Cocoa Sector Debt and Legacy Contracts Cost Ghana Nearly $1bn
Director of Presidential Initiatives in Agriculture and Agribusiness at the Office of the President, Dr. Peter Boamah Otokunor has disclosed that Ghana incurred an estimated $941 million loss linked to legacy cocoa contracts, intensifying financial pressure on the country’s cocoa regulator and contributing to delayed payments to farmers.
Dr. Otokunor said the loss arose from a pricing mismatch between cocoa purchased from farmers and earlier international contracts that had to be honoured.
According to him, cocoa beans were purchased locally at significantly higher prices while the same volumes were used to fulfil older export contracts priced far below prevailing market rates.
“You are buying cocoa at $7,200 from the cocoa farmer per tonne, then you go and use it to pay a $2,600 per tonne contract. You can imagine the loss. When you do the estimations, we are losing almost about $941 million from that trade alone,” Dr. Otokunor told JoyNews.
The development has deepened the liquidity constraints facing the Ghana Cocoa Board, which oversees the purchase and marketing of the country’s cocoa beans.
Dr. Otokunor explained that approximately 240,000 metric tonnes of cocoa were allocated to settle rollover contracts inherited from the previous administration, with the remaining volumes sold on the international market under less favourable pricing conditions.
The contracts, he noted, effectively forced the regulator to deliver cocoa purchased at elevated domestic prices into legacy agreements signed at much lower rates.
Industry data indicates that COCOBOD entered the 2025/26 cocoa season carrying liabilities estimated at around GH¢60 billion.
These include GH¢17.8 billion in loans as well as GH¢26.5 billion in cocoa road contracts awarded between 2014 and 2024.
The situation has been compounded by the absence of syndicated financing for both the 2024/25 and 2025/26 cocoa seasons – a departure from the long-standing financing arrangement that for more than three decades provided upfront capital to Licensed Buying Companies to purchase cocoa from farmers during the harvest period.

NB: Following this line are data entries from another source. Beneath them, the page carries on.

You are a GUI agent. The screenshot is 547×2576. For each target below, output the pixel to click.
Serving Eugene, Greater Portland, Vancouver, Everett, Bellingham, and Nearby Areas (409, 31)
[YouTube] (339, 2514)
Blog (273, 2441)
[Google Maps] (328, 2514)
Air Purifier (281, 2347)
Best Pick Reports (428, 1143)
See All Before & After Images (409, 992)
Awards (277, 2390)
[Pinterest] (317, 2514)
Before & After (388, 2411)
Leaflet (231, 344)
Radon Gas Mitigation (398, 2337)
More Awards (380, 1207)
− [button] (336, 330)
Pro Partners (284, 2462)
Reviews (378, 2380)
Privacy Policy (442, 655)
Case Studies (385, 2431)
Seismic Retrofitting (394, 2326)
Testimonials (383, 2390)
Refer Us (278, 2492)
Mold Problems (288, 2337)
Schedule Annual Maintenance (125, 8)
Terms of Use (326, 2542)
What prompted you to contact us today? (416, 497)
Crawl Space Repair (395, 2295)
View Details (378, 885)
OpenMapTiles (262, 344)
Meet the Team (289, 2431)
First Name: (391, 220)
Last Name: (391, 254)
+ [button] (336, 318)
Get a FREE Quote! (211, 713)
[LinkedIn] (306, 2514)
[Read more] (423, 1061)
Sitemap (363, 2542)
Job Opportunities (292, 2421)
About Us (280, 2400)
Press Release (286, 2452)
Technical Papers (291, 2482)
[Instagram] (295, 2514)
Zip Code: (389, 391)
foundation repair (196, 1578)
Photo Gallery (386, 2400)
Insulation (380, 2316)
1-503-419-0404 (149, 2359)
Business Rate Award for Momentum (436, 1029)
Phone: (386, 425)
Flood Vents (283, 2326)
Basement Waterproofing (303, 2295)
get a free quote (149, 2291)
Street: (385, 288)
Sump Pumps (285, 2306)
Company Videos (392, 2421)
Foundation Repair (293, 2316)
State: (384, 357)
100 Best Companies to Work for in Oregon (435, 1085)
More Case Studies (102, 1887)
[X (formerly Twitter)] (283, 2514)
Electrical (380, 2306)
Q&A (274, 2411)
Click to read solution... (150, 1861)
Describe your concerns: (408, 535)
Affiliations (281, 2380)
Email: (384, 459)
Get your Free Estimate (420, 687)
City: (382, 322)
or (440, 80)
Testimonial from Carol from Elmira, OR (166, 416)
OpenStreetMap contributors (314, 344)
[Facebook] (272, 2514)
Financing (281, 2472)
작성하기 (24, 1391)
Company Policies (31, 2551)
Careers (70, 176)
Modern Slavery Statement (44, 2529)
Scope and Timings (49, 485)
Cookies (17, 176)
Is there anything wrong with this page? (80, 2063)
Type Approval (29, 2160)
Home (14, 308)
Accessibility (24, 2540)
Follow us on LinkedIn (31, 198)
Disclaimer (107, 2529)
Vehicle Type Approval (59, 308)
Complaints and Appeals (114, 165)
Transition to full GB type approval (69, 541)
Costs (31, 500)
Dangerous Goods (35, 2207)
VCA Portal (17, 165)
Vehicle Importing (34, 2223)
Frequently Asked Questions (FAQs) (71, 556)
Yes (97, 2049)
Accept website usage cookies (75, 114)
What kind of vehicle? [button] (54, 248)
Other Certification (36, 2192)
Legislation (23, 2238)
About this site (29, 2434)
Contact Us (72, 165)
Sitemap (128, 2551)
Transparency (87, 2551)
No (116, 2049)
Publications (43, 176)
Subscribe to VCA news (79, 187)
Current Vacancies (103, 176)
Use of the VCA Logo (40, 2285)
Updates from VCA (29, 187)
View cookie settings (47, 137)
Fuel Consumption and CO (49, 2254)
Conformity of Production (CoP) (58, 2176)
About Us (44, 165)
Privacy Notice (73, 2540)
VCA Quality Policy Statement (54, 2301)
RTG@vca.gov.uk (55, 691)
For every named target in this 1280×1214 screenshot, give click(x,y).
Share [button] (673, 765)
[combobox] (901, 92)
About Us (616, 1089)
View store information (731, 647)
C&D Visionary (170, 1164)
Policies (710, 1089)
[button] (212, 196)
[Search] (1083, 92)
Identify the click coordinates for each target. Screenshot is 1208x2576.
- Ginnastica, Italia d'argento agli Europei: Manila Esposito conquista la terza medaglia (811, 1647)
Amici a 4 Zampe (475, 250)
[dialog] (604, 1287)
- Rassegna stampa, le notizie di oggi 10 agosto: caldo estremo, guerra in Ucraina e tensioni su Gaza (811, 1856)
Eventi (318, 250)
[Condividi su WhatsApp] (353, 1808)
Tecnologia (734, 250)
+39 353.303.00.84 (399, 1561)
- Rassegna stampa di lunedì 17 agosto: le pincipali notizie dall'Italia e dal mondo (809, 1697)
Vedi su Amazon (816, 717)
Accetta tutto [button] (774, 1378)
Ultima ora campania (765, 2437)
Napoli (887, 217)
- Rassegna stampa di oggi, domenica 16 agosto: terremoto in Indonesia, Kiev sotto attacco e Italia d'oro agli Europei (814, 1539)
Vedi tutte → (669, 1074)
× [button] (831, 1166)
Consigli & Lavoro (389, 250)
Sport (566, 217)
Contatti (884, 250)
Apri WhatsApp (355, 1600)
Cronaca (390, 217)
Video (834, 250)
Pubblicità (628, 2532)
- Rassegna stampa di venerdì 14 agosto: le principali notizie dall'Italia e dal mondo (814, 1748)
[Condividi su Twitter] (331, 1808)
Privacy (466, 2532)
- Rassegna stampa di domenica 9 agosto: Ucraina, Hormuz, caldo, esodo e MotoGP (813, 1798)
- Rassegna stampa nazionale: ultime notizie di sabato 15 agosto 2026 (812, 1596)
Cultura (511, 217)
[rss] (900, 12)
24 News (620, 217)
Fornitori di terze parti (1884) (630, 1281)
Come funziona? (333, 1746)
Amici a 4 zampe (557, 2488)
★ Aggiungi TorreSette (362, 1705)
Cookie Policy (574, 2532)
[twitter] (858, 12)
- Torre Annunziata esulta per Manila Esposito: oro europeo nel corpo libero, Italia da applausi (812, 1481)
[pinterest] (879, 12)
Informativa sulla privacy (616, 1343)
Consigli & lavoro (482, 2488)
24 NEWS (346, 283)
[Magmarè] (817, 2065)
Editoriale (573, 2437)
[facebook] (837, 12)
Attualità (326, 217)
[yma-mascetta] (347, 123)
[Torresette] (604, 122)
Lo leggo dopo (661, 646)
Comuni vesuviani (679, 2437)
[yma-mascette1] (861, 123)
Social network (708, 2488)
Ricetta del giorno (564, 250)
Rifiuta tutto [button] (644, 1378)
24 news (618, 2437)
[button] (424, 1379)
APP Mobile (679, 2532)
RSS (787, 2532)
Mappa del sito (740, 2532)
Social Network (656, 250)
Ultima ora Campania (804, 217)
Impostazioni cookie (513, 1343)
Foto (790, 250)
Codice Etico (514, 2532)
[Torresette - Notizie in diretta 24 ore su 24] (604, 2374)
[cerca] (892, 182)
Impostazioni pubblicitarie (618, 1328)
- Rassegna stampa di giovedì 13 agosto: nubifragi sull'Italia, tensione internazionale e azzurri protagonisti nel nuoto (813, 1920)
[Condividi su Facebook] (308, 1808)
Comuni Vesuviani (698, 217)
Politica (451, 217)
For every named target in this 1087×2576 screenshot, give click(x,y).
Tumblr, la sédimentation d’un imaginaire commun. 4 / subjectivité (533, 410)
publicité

Without this financing structure, the financial strain created by the rollover contracts has left the regulator struggling to maintain liquidity across the cocoa supply chain.
The funding challenges have had a direct impact on cocoa farmers, many of whom have reported delays in receiving payments for beans supplied since November 2025, particularly in major cocoa-growing areas such as the Western Region.
The government has since intensified engagement with farmers to explain the financial pressures affecting the sector and outline steps being taken to stabilise operations.
Ghana’s cocoa industry remains one of the country’s most strategic export sectors, supporting roughly 800,000 farming households across 10 regions and generating about $2 billion annually in foreign exchange earnings.
Dr. Otokunor said the administration of President John Dramani Mahama is working to address the liquidity challenges confronting the sector while pursuing reforms aimed at strengthening financial sustainability within the cocoa value chain.
He added that restoring stability to the cocoa sector remains a priority, given its central role in rural livelihoods and Ghana’s broader export economy.